My second meeting was rescheduled for 1 PM, but I was there, and got through the two security check points, at 12:45. Barbara Wallace then told me that I needed to pay in cash, because their cashier/registrar had to go home and they couldn’t take credit cards. Ms Wallace seem to think I could just go into a bank and get the money. I told her the ___________ did not have a reciprocal arrangement with any non-US bank. She went away and came back, having achieved special dispensation for me to use a credit card. Got it done, then the Consul asked me the same questions she had asked me in the morning, and I was done. [Had to go back to one of the security checkpoints to pick up my hotel roomkey/swipe card, which they were adamant that they would hold until I finished my business inside the Embassy.
Interesting that there were signs outside the Embassy saying photos/videos were not allowed. That instruction was repeated by my taxi driver when we drove by.
Thanks for your help. Glad it’s [almost] over…then there will be IRS interactions/forms…
Report 3 …
A few things to consider as freedom looms:
Although U.S. cash or a credit card is acceptable, cash buys you peace of mind. As a result of the recent hurricane, there can be disruptions to electrical power. It’s not worth the surge of fear that your payment won’t go through.

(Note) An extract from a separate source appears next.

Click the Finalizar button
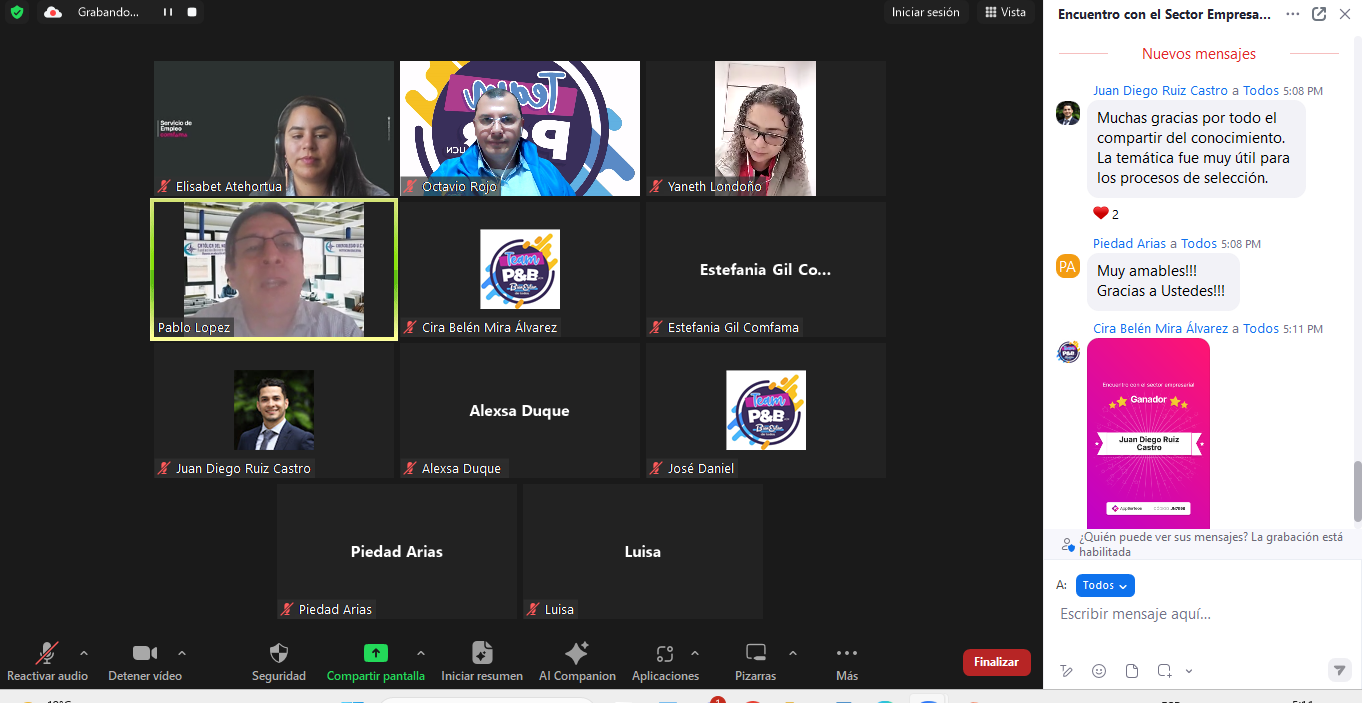 [x=996, y=662]
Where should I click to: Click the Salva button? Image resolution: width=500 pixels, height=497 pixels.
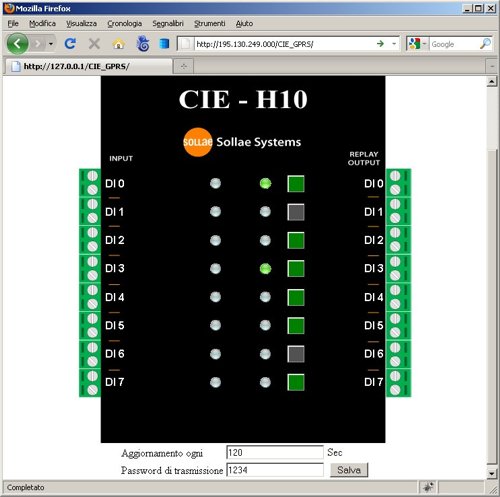coord(349,470)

Notify your credit card company:
If you prefer to pay by credit card, call your credit card company in advance and alert them that a payment will be going through.

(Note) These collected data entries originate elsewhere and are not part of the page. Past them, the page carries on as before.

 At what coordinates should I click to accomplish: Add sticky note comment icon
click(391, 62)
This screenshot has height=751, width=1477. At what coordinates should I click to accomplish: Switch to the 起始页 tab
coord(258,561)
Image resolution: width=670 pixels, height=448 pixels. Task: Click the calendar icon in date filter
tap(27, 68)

For anyone who may have FOMR (fear of missing renunciation) and who plans on staying just one night, there is a Hilton hotel just down the street from the embassy.
You can walk half a block to Smuggler’s Restaurant and get a Starbucks coffee or cappucino. There is a Macdonald’s next door that serves VBC. (A little puzzle to keep you company while you’re waiting at the embassy).
No phones, electronics, cosmetics, lip gloss allowed inside. There is a security box service that-just -happens to be across the street.
After the cooling off appointment at 1pm is over, enjoy a celebratory lunch on the patio/courtyard at Cafe Matisse.
Congrats on being unamerican.
Best wishes and happier tomorrows.
Some thoughts …
I recommend that you bring cash to your appointment (regardless of Consulate) to renounce U.S. citizenship. I have had people report on the inability to pay by credit card at at least one other major Embassy/Consulate in the last month.
Make sure that you bring proof of both the fact of your Canadian citizenship and how you acquired Canadian citizenship (birth abroad or naturalization).
Overall, the Bahamas can give you a sooner (for those who want to renounce this year) renunciation opportunity than renouncing U.S. citizenship in Canada. The savings of an additional year of filing U.S. taxes can pay for your vacation!
Don’t forget!!! After renouncing U.S. citizenship you must still:
- File a final U.S. tax return for the year of renunciation; and
- File Form 8854 (as per the instructions) by BOTH attaching it to your final tax return AND sending it separately to the proper address!